Ae-Chin Oh scite author profile

A complimentary biomarker test that can be used in combination with LDCT for lung cancer screening is highly desirable to improve the diagnostic capacity of LDCT and reduce the false-positive rates. Most importantly, the stage I lung cancer detection rate can be dramatically increased by the simultaneous use of a biomarker test with LDCT. The present study was conducted to evaluate 9G testTM Cancer/Lung’s sensitivity and specificity in detecting Stage 0~IV lung cancer.

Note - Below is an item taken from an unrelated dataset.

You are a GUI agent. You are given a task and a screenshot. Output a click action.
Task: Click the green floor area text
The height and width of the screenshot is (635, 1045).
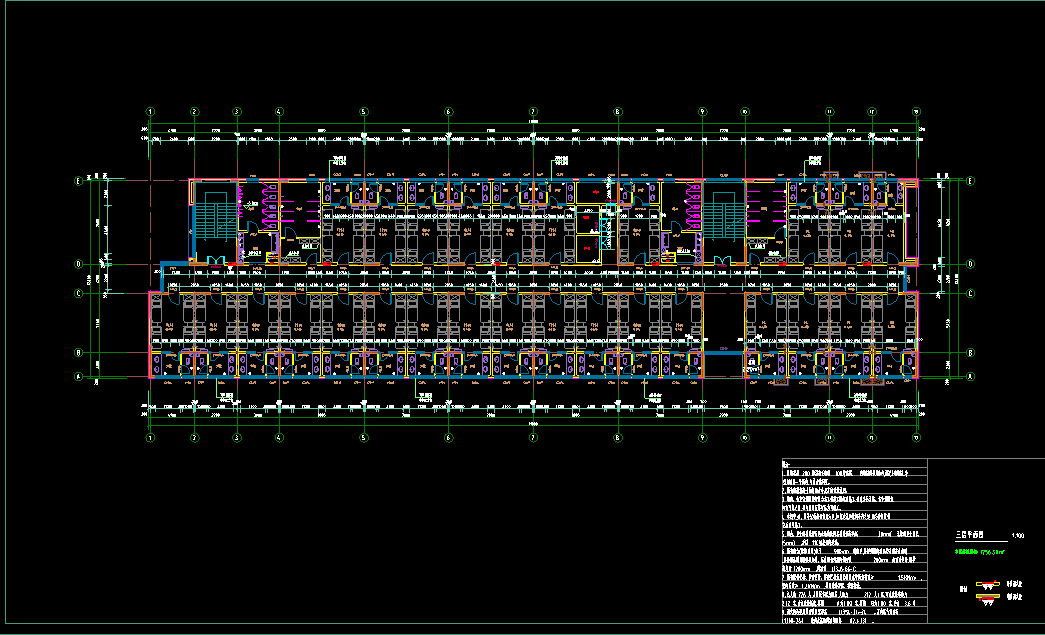[978, 550]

The obtained results indicate that the 9G testTM Cancer/Lung can detect lung cancer with overall sensitivity and specificity of 75.0% (69.1~80.3) and 97.3% (95.0~98.8), respectively. The detection of stage I, stage II, stage III, and stage IV cancers with sensitivities of 77.5%, 78.1%, 67.4%, and 33.3%, respectively, at the specificity of 97.3% have never been reported before. The receiver operating characteristic curve analysis allowed us to determine the population-weighted AUC of 0.93 (95% CI, 0.91–0.95). These results indicate that the 9G testTM Cancer/Lung can be used in conjunction with LDCT to screen lung cancer. Furthermore, obtained results indicate that the use of 9G testTM Cancer/Lung with LDCT for lung cancer screening can increase stage I cancer detection, which is crucial to improve the currently low 5-year survival rates.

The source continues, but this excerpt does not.